A FAMILY TRADITION: Grandfather, grandson maintain KC-135s

MCCONNELL AIR FORCE BASE, Kan. — Families often carry a profession through their generations. For Staff Sgt. Austin Phillips and his grandfather, they’ve helped maintain the aerial refueling mission.

Phillips, the 22nd Maintenance Squadron wheel and tire section chief, is assigned to the KC-135 Stratotanker, the same aircraft his grandfather once worked on nearly 60 years before.

Raymond Hopper, a retired staff sergeant, was a sheet-metal and hydraulics technician from 1960-66 in Smokey Hills Air Force Base, Kansas, and Walker AFB, New Mexico, where he worked on the KC-135, B-52 Stratofortress and on missiles.

“He is part of the reason I joined,” Phillips said. “Growing up, he was always on me to join the Air Force. As a kid, I thought it was cool, and I wanted to serve my country.”

Phillips said his patriotism sparked when he worked on the family Angus cattle farm in a small town in Missouri with his grandfather.

“My grandpa lives and breathes patriotism and the Air Force,” Phillips said. “He loves his country, and it was ingrained in me. Later, I realized the sacrifices that have been made by those before us, and I wanted to contribute to that. I love what we stand for.”

Phillips said he owes his work ethic to his family and attributes his mechanical knowledge to his grandfather, who shared his Air Force-style maintenance with him while working on tractors and hay equipment.

“He was teaching me how to fix a wheel and grease bearings when I was a teenager,” Phillips said. “Then I got here, and said, ‘I learned this a long time ago, and it is pretty much the same as the technical orders.’ ”

The same techniques Hopper learned in the ‘60s that he taught his grandson could very well be used today on the same aircraft.

“It is a cool feeling to think that 60 years earlier, my grandpa could have been working on the same aircraft as me,” Phillips said. 

Their time spent together and memories they share that built their bond revolved around general maintenance and aircraft.

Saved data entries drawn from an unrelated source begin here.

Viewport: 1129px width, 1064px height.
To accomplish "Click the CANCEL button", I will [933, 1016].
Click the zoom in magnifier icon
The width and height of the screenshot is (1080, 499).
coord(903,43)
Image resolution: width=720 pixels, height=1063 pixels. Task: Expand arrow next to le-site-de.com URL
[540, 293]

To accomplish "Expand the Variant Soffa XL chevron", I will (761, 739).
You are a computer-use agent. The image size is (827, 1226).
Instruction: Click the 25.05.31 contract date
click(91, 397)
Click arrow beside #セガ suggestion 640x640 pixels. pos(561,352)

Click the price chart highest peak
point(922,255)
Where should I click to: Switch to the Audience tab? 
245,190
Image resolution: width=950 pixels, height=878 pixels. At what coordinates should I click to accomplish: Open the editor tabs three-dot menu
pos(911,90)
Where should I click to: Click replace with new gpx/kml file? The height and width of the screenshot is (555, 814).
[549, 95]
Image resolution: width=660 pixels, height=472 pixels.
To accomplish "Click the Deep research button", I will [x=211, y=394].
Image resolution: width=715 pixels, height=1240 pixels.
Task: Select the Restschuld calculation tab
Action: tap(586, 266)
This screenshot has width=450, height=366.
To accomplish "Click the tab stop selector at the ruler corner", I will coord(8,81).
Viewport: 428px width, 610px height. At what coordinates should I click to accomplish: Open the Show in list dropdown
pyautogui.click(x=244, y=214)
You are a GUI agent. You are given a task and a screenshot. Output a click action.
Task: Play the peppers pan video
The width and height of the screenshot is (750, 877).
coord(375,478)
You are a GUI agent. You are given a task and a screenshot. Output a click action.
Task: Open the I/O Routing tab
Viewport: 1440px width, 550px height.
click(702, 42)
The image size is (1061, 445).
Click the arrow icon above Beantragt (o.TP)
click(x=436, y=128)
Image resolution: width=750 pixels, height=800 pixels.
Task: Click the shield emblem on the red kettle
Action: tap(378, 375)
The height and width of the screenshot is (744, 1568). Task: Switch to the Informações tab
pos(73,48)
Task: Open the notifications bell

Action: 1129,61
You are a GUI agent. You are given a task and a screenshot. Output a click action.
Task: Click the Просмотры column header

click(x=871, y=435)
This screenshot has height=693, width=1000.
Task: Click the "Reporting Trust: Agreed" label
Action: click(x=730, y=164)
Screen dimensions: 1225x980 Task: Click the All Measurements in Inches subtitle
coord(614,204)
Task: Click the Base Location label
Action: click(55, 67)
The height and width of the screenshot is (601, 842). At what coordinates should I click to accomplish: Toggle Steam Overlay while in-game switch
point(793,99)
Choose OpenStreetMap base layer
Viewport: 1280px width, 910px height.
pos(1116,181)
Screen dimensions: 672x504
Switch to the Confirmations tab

“He got me into aviation by taking me to air shows as a kid and always talking about history,” Phillips said. “Now he has a museum. He has all kinds of stuff: dioramas, uniforms, replicas, pieces of a P-51 Mustang, some B-29 Superfortress artifacts and a lot of vehicles. He loves aviation and the military.”

During an air show, Phillips visited and sat in Fifi, the only flight-capable B-29. He recently performed a tire change on Doc, a B-29 that is currently being restored to join Fifi as the second flying Superfortress.

“(With Doc,) it all started when my grandpa and some of the guys from the museum came out here to see it when it was still in the hangar; that’s when I first met Doc,” the maintainer said.

The similarities between the two are beyond genetics. Hopper’s love of his country and interest in aviation continues with his grandson who, to this day, does his part to “refuel the fight” at McConnell AFB.

“I am very proud of him. He has done quite well, but there is always room for improvement,” Hopper said, chuckling. “He does a critical job and I think the military is the pride and strength of our country.”